Uebrigens haben die Nachtaffen genau die gleiche merkwürdige Schlafstellung. Man betrachte beispielsweise ihre Bilder in Brehms Tierleben. Diese Schlafstellung wird aber sofort verständlich, wenn man sie als sogenannte Mimikry, d. h. Nachäffung der Umgebung auffaßt.
Adler und Geier scheinen eine solche Mimikry nicht zu brauchen und deshalb stecken sie den Kopf nicht in das Gefieder.
[189]. Die Rassen des Kanarienvogels.
Der Harzer Kanarienvogel ist bereits erwähnt worden. In England werden Kanarienvögel mit auffallender Färbung gezüchtet, so z. B. die eidechsenartig gestreiften Lizards. Erwähnt wurden bereits die Pfeffervögel, die durch Fütterung mit Kayennepfeffer tief gelbrot geworden sind.

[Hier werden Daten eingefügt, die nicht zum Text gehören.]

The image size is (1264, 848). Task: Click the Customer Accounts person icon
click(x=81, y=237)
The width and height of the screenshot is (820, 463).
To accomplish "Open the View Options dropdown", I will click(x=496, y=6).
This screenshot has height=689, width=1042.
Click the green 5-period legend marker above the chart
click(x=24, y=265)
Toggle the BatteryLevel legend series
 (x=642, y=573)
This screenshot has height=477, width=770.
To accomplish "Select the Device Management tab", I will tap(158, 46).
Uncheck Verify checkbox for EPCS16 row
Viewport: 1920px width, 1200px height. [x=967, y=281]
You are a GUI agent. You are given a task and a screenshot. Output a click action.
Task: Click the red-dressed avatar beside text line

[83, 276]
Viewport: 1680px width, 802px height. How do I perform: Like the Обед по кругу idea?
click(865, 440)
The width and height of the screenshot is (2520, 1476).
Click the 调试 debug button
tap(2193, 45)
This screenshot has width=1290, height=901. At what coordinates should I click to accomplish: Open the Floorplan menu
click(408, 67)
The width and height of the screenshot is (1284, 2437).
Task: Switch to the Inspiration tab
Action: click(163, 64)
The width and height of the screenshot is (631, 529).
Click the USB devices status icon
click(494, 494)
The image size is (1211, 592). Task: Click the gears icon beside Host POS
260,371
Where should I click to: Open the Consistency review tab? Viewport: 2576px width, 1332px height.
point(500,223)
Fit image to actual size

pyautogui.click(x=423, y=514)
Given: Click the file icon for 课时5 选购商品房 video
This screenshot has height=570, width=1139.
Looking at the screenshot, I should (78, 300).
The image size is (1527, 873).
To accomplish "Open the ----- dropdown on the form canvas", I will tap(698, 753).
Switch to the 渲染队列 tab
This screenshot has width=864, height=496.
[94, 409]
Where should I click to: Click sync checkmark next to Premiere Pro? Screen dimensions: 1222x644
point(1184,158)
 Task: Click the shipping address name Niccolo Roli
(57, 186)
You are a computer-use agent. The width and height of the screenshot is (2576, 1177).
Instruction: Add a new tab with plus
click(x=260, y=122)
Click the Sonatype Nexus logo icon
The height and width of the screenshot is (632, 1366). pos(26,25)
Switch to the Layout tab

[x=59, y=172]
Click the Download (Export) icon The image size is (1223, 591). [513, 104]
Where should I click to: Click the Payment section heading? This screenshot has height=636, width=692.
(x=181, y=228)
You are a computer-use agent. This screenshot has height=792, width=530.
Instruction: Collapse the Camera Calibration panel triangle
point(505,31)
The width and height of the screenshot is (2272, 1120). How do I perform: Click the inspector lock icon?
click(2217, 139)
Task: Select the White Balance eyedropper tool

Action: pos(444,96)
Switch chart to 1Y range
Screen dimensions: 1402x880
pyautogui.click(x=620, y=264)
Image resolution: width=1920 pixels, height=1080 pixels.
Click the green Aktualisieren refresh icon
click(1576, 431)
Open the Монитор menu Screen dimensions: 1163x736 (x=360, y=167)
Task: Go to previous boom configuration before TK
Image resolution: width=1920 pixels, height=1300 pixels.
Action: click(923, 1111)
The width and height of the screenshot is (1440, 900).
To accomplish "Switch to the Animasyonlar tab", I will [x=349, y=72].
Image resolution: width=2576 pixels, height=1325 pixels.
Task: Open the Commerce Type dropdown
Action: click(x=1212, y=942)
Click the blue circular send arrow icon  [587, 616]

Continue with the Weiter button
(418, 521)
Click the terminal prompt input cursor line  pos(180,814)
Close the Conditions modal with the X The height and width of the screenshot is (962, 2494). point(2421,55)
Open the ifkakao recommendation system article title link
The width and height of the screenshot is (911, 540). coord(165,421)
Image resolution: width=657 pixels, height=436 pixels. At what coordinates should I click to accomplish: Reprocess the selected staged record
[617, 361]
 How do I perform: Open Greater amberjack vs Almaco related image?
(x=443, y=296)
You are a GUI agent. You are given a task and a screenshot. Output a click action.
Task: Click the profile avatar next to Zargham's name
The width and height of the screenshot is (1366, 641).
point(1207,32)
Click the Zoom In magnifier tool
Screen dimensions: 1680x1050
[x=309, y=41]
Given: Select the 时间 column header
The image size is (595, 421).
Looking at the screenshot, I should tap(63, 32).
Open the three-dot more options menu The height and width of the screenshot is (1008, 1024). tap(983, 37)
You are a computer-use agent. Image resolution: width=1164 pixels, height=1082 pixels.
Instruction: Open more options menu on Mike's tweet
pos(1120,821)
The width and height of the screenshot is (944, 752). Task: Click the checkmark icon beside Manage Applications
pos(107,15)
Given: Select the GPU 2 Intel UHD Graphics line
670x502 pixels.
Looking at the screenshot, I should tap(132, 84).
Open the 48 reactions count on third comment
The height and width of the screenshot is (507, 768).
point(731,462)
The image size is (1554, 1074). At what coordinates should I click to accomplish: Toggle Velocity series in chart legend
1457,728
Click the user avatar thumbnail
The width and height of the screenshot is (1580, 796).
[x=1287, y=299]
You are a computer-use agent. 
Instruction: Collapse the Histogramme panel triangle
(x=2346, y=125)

Die Zucht des Kanarienvogels beginnt Mitte Februar. Auf ein Männchen rechnet man 3 bis 4 Weibchen. Das Weibchen legt 5 Eier. Die Brutzeit dauert etwa 13 Tage. Man kann im Jahre 3 bis 4 Bruten erzielen. Als Fink ist der Kanarienvogel ein Pflanzenfresser, der namentlich im Frühjahr Wert auf Insektenkost legt. Rübsen, Spitzsamen und gelegentlich Hanf sowie allerlei Grünes wird vom Kanarienvogel gern gefressen. Während der Brutzeit darf hartgekochtes Ei als Ersatz der tierischen Nahrung nicht fehlen. Da der wilde Kanarienvogel sehr gern Feigen frißt, so sind Zucker und Obst keine Leckereien für unseren Kanarienvogel, wie gewöhnlich angegeben wird. Es liegt vielmehr eine naturgemäße Fütterung vor.
Für die Zucht ist der Kanarienvogel nur bis zum vierten Jahre lohnend zu verwenden. Dagegen wird der einzelne Sänger bis zu 20 Jahren alt.